Action item:
The records below are to be returned word for word, with pictures left out.

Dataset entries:
:::::

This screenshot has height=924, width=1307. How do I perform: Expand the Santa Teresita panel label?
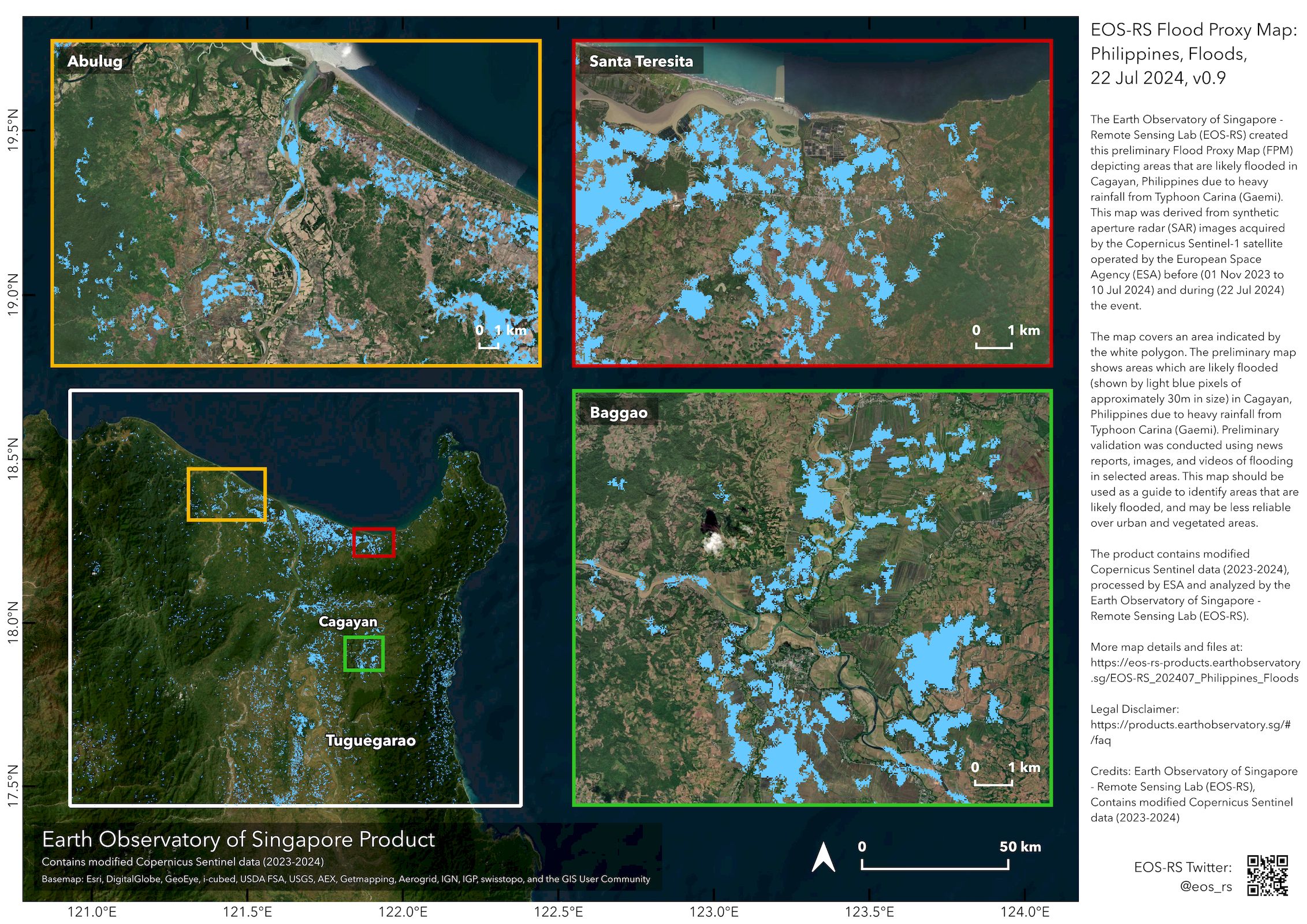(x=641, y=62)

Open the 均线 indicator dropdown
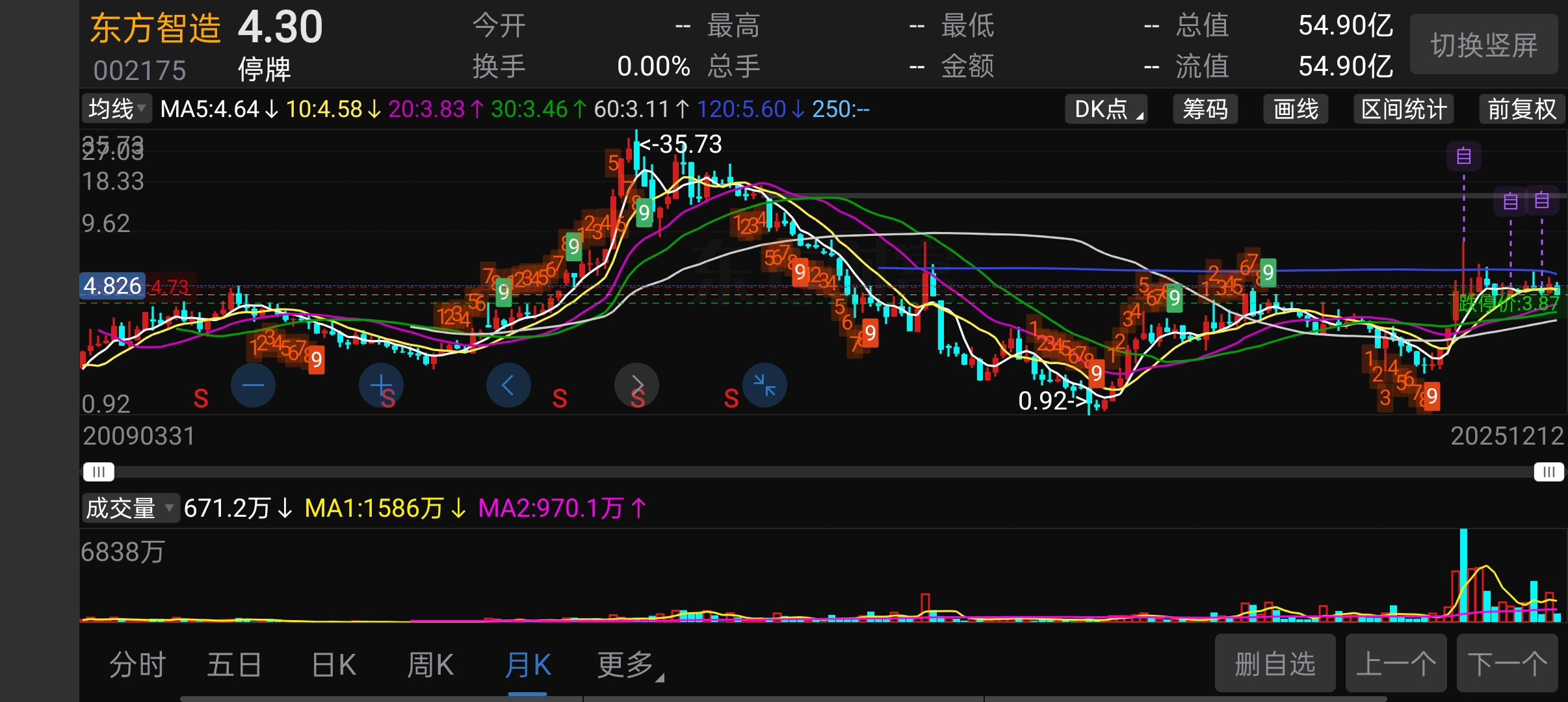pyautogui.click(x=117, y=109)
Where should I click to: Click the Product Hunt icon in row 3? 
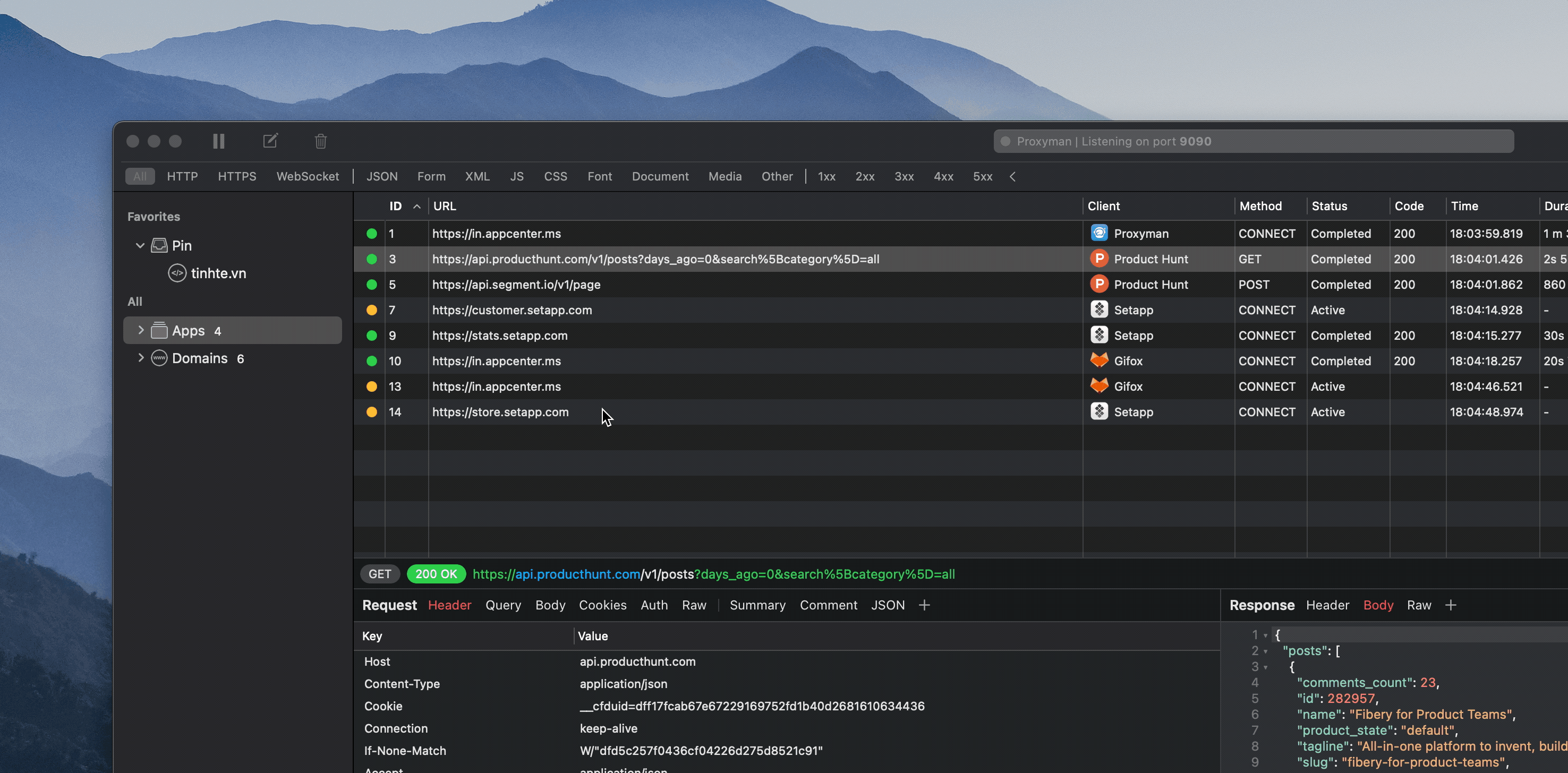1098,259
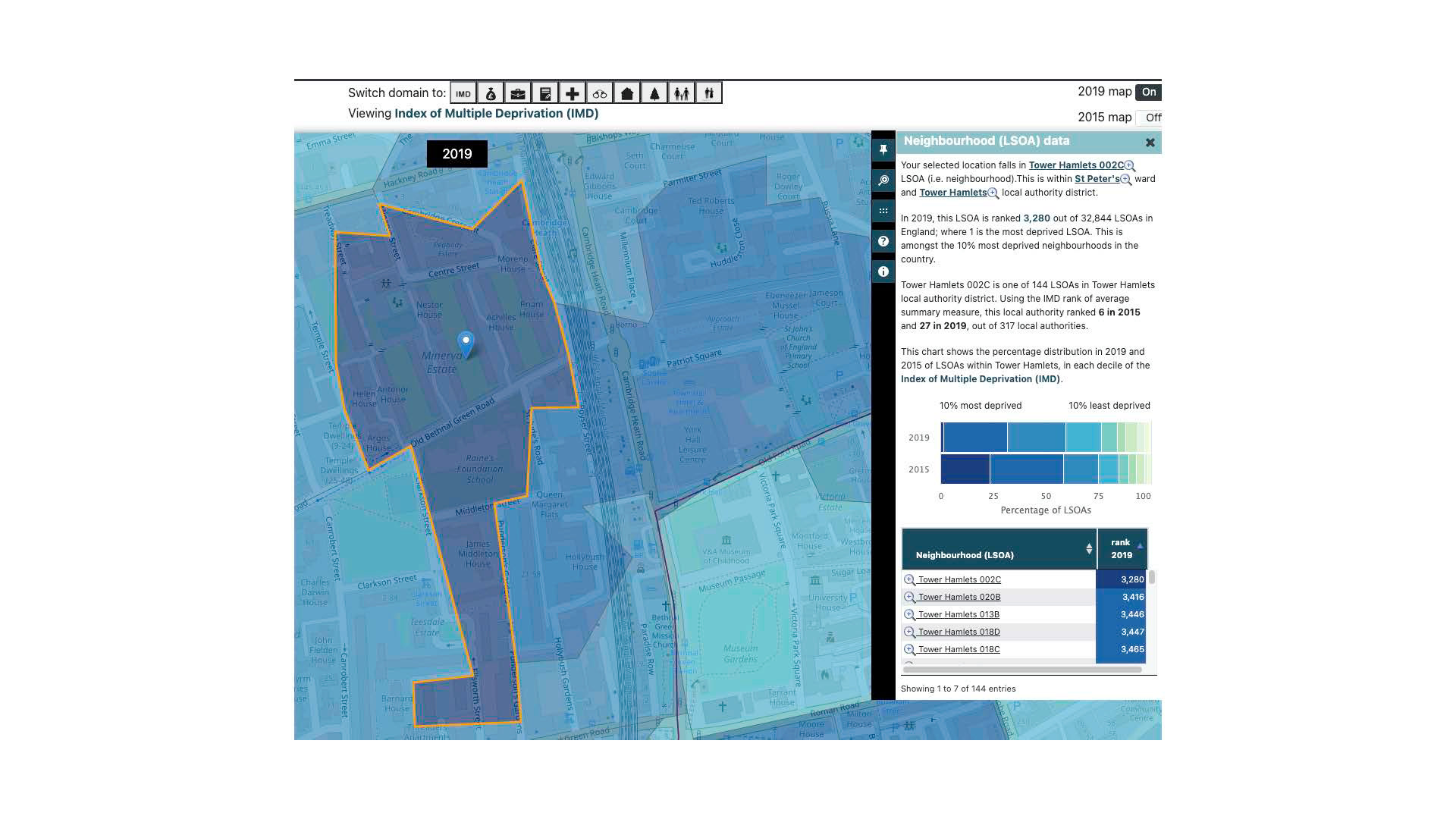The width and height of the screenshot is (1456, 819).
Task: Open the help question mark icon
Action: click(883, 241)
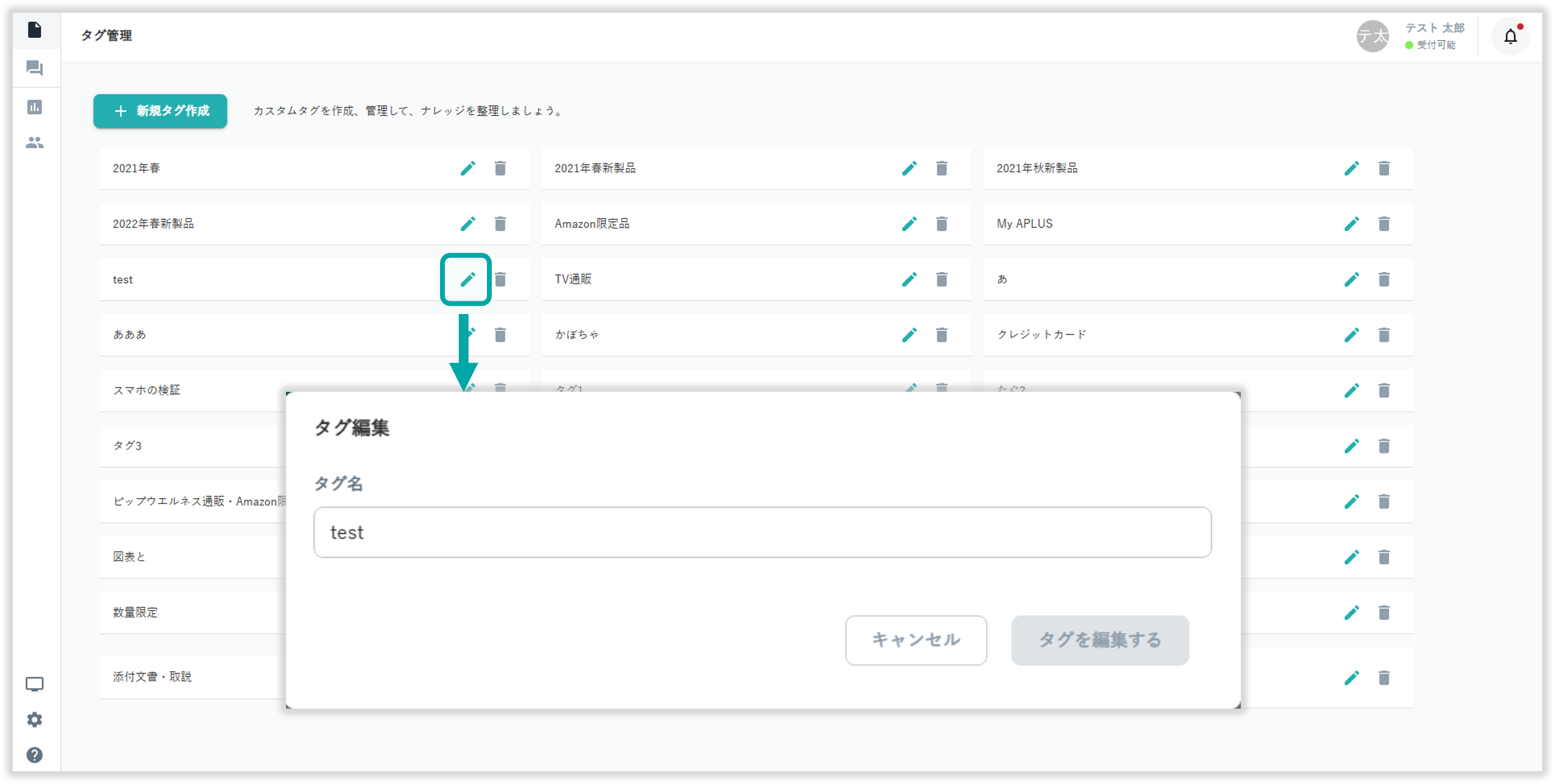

:::::

Response to this exercise:
This screenshot has height=924, width=1307. How do I perform: Expand the Santa Teresita panel label?
(x=641, y=62)

Open the 均线 indicator dropdown
pyautogui.click(x=117, y=109)
Where should I click to: Click the Product Hunt icon in row 3? 
1098,259
The width and height of the screenshot is (1456, 819).
Task: Open the help question mark icon
Action: click(883, 241)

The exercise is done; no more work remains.